Pendant des annees, la consigne etait simple : vermifuger tous les chevaux, tous les trois mois, hiver comme ete. Cette routine systematique est aujourd'hui depassee. A force de traiter a l'aveugle, les parasites developpent des resistances aux molecules, et on finit par vermifuger des chevaux qui n'en ont pas besoin tout en ratant ceux qui sont reellement infestes. La nouvelle approche s'appelle la vermifugation raisonnee : on traite moins, mais on traite juste.
Le pre, premier champ de bataille
Avant de penser au tube digestif, il faut penser a l'herbe. Le cycle est presque toujours le meme : le cheval avale des larves en broutant une herbe souillee par les crottins, les larves deviennent adultes, pondent, et les oeufs repartent dans les crottins. Le paturage est donc le vrai foyer de contamination.
Trois gestes reduisent la pression parasitaire bien plus efficacement qu'un vermifuge de plus :
- Ramasser les crottins regulierement (deux fois par semaine en saison) : c'est la mesure la plus rentable.
- Faire tourner les parcelles et eviter le surpaturage, qui oblige les chevaux a brouter ras, la ou les larves sont concentrees.
- Faire paturer d'autres especes (bovins, ovins) en alternance : elles ingerent les larves equines sans les heberger, ce qui casse le cycle.
Tester avant de traiter : la coproscopie
Plutot que de vermifuger au calendrier, la coproscopie (l'analyse d'un echantillon de crottin) compte les oeufs presents et indique si le cheval est un faible ou un fort excreteur.
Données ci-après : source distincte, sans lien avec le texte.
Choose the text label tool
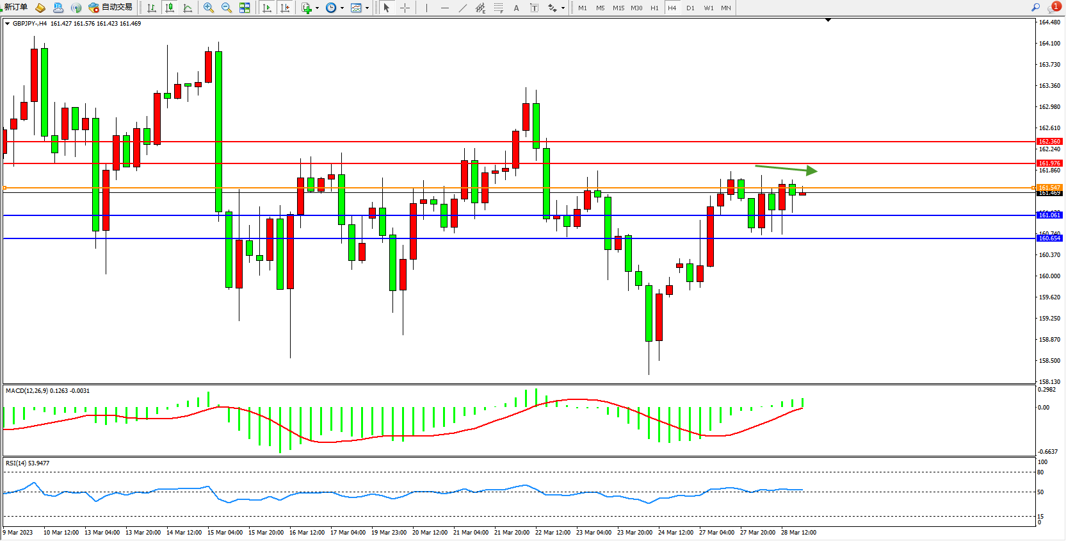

On observe en general qu'une minorite de chevaux porte la majorite des parasites. Ce sont eux qu'il faut cibler. Resultat : on epargne les molecules, on ralentit les resistances, et on protege ceux qui en ont vraiment besoin.
Les moments ou l'on traite quand meme
La vermifugation raisonnee n'est pas l'absence de traitement. Quelques situations justifient un vermifuge sans attendre une analyse :
- Les poulains et jeunes chevaux, plus sensibles aux ascaris, suivent un protocole specifique.
- L'automne, pour cibler les tenias et les larves enkystees de petits strongles, deux parasites que la coproscopie detecte mal.
- Un cheval qui arrive dans une ecurie : on le vermifuge et on l'isole quelques jours avant de le mettre au pre commun.
Les signaux qui doivent alerter
Un cheval moderement parasite ne montre souvent rien. C'est l'infestation lourde qui se voit : amaigrissement malgre une bonne ration, poil terne, ventre ballonne chez le jeune, coliques a repetition, demangeaisons a la base de la queue. Ces signes ne sont pas specifiques : en cas de colique aigue ou d'amaigrissement marque, le veterinaire reste le seul interlocuteur. La coproscopie et le conseil veterinaire vont d'ailleurs de pair : c'est lui qui construit avec vous le plan adapte a votre cheval et a votre pre.
En clair, le meilleur vermifuge n'est pas un produit, c'est une methode : un pre bien gere, une analyse avant traitement, et des interventions ciblees aux bons moments. Votre cheval s'en portera mieux, et votre budget aussi.